Once upon a time, the answer to this question was pretty obvious: Labour was the party of the working class - 'labour'. It was the political arm of the trade union movement. But somewhere along the line this original rationale disappeared, to be replaced by a party that had to pitch its appeal beyond the manual working class to the emerging middle classes. So far so good, this is all well understood and reflected in the history of the party from Harold Wilson to Tony Blair. But since Tony Blair something has changed, if the tone of the current leadership debate is anything to go by. Even Tony Blair, for all the abuse hurled at him by people on the left, did have a broad plan of how he wanted society to look. And of course Ed Miliband was groping towards one too. But the current leadership contenders do not have any kind of vision at all. Indeed, to listen to Liz Kendall you get the impression that she is making a pitch to manage a village hall. There is no sense of social transformation - instead politics is about efficient management of the existing system, ironing out the most obvious and visible problems with obvious and inoffensive solutions.
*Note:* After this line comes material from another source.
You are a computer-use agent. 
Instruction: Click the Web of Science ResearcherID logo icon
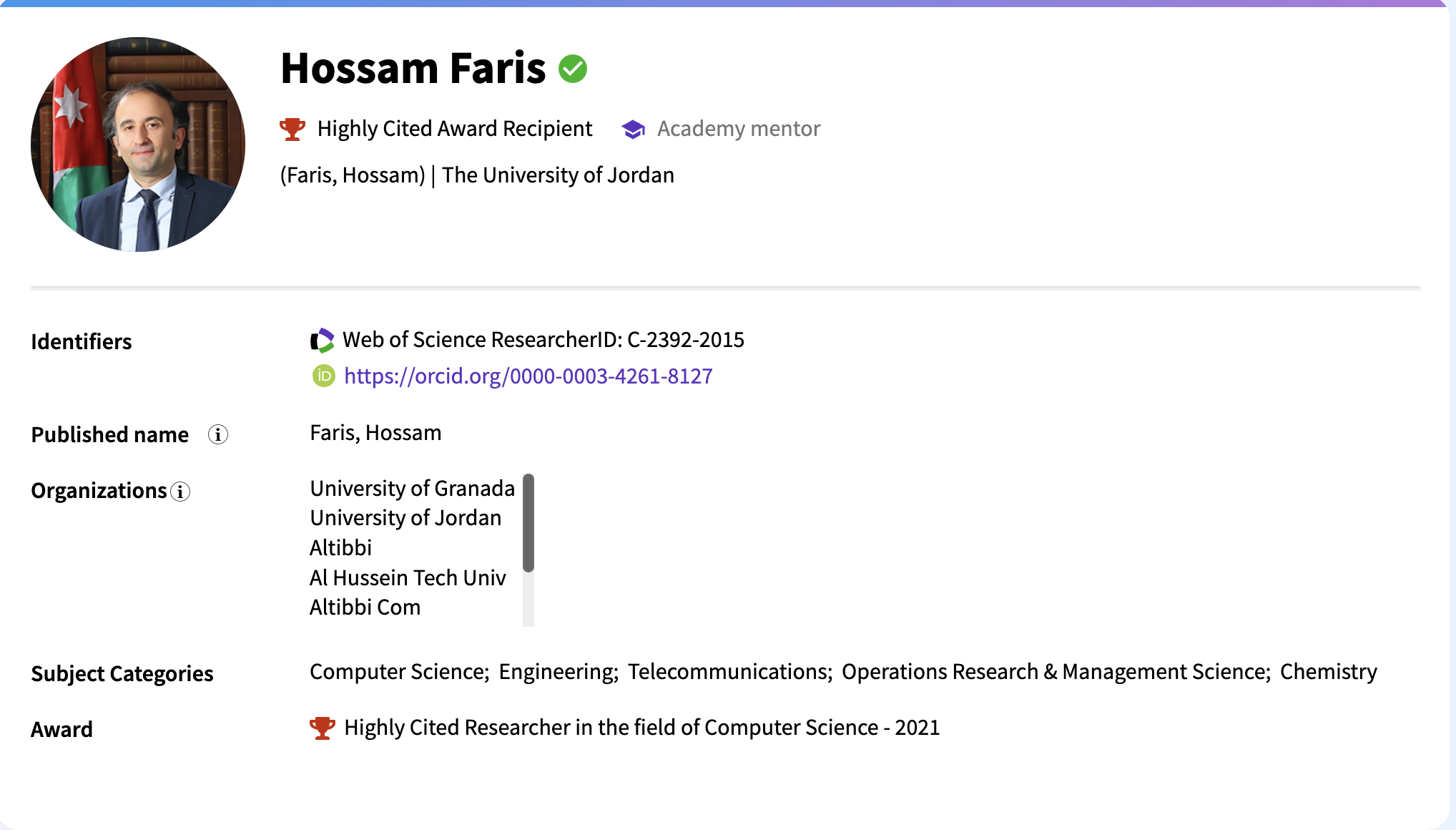(x=322, y=341)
Yet there was never a greater need for vision. Inequality is eating away at the fabric of our society, as the appalling tone of the debate about our already measly welfare budget shows. And the main reason for this is that the broad set of arrangements we currently live under allow holders of capital to do pretty much whatever they like with minimal responsibility to society as a whole. As a result, people feel uncertain and vulnerable, because they are. Yet Labour's answer is to deal with some of the symptoms of this malaise in ways which for the most part will make no difference.
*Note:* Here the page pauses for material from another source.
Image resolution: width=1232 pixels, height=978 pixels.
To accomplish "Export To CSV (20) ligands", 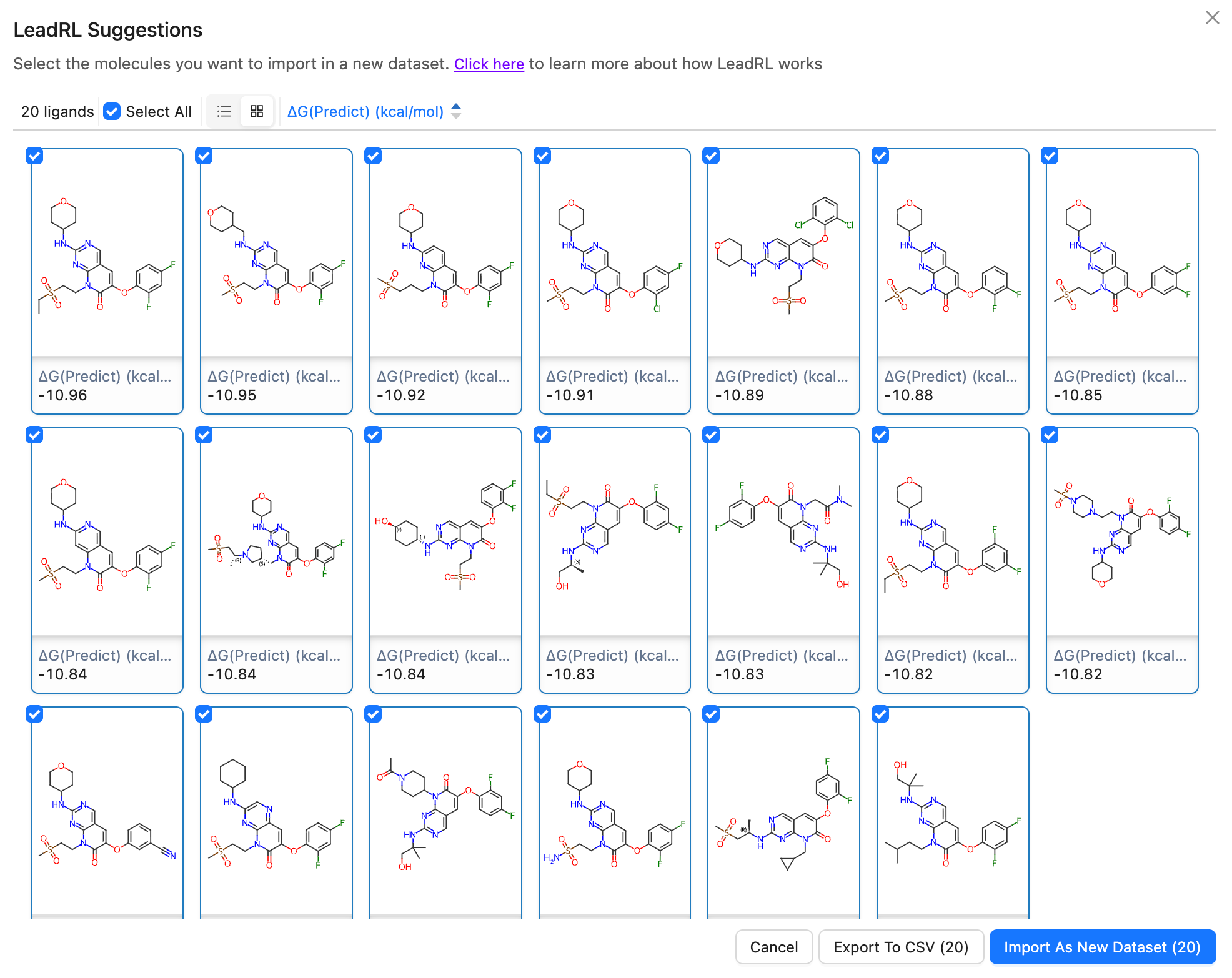I will [900, 947].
It is easy to understand the current vogue for managerialism because it is the safest and least costly way of trying to make a political pitch these days. Yesterday I attended an interesting meeting of Policy Network about participatory democracy as a response to growing populism. The whole tone of the discussion was localist and focused on specific, discrete problems - managing council estates, giving local people the chance to offer feedback on health services, and so on. All very laudable and valuable. But none of this comes close to addressing the fundamental problems in people's lives: job insecurity, low incomes for many, unaffordable housing, expensive and polluting transport arrangements. These problems - as indeed with immigration, if you think that is a problem (I don't) - actually require Labour to take on the vested interests of a relatively small number of very rich people. But because taking on rich and powerful people is really hard and politically fraught with risk, we don't even try. Instead we leave things much as they are and tinker around the edges with 'citizens assemblies' which may be a good idea but will do almost nothing to address the basic inequalities of power and economic opportunity that wreck people's lives.
In short, Labour is now a cut-price, low quality, political party. An Argos party. It's cheap, and you will probably have to throw it out not long after you bought it. Can we really not do better than this?
PS. Sorry for the plaintive, depressing tone, but if you're on the left, how can you sound upbeat right now?